The acting chairman of the Federal Inland Revenue Service, Zacch Adedeji, has assured top corporate organisations that the agency’s goal of increasing the country’s tax-to-GDP ratio to 18 per cent from 10.86 will not result in higher taxes or new taxes.
He said the President Bola Tinubu-led administration is committed to creating a conducive environment for businesses to thrive.
Adedeji had earlier announced that the FIRS would aim to achieve an eight per cent rise in tax-to-GDP ratio in the next three years, surpassing Africa’s average of 16.5%, without affecting investment or economic growth. This had sparked some concerns among corporate entities that it could lead to higher tax rates or new taxes.
However, speaking at a meeting with representatives of large tax-paying companies at Four Points by Sheraton in Lagos on Wednesday, Adedeji said, “Our belief, understanding and vision as a revenue-generating agency is not to introduce any new tax as we only want to use data to improve compliance.”
According to a statement by his Special Adviser on Media and Communication, Dare Adekanmbi, on Thursday, he quoted the FIRS chairman as saying that the invited companies and those willing to carry out their tax obligations voluntarily have nothing to be afraid of.
“Our plan is simple. We want to grow tax revenue, and we only want to tax prosperity and not poverty.
“Therefore, it is not in our interest to kill the trees that bear the fruits. My first ‘love letter’ to you is to appreciate what you have done. So, you don’t have anything to be afraid of.
“We will not collect what is not due to us. But we don’t want anyone not to pay what is due to us. Fair engagement is our plan. Rest assured that the 18% tax-to-GDP target will not translate to an increase in taxes.
“If you have been listening to Mr Taiwo Oyedele who is the chairman of the Presidential Committee on Fiscal Policy and Tax Reforms, you will have known that part of the mandate of the committee is to reduce the number of taxes,” he said.

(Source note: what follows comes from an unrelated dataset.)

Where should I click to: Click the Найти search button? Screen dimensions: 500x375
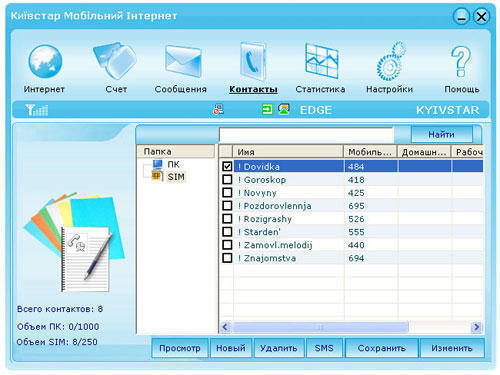[x=441, y=134]

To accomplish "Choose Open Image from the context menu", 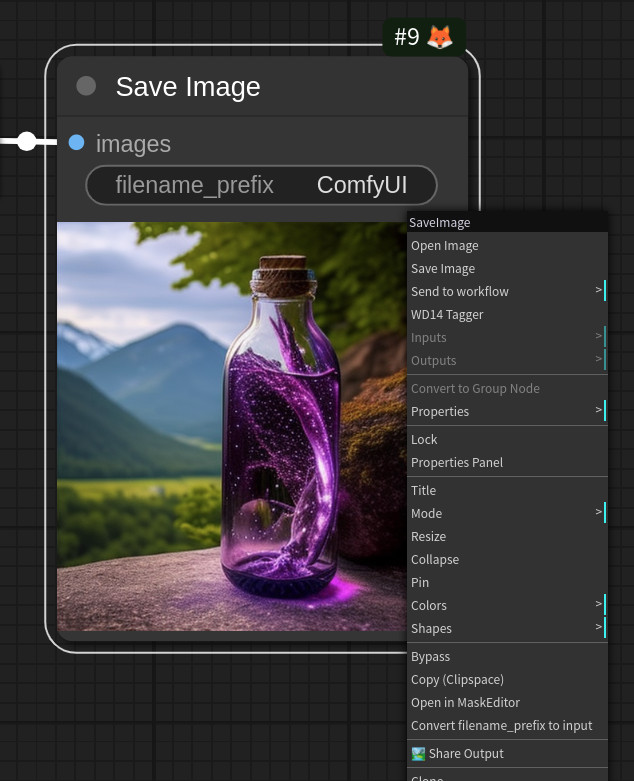I will click(507, 246).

He said the purpose of the meeting was to seek input from the companies on how to address the challenges facing tax revenue collection.
He commended the companies for their high level of compliance and responsible corporate citizenship, which made them the top taxpayers in Nigeria.
“This aligns perfectly with our vision of making taxation the pivot of national development through voluntary compliance. Your respective industries play a pivotal role in generating substantial tax revenue for the government and in shaping the economic and fiscal stability of the nation.
“We are not unmindful of the challenges facing businesses in Nigeria with the ongoing reforms to improve economic performance. These are painful but necessary choices we must make as a nation to attain our full potential,” he said.
He also promised to address some of the issues raised by the representatives of the companies, such as the multiplicity of taxes and duplication of tax oversight on corporate entities.
Some of the companies at the event included Nestlé Nigeria Plc, ExxonMobil, Shell, Guinness, Nigerian Breweries Plc, Flour Mills, Dangote Group, MTN, British American Tobacco company, First Bank, Access Bank, Guaranty Trust Bank, Zenith Bank Plc, KC Gaming Limited (Bet9ja), Airtel, Seplat, BUA Cement, Nigeria Liquified Natural Gas, NNPC Limited and others.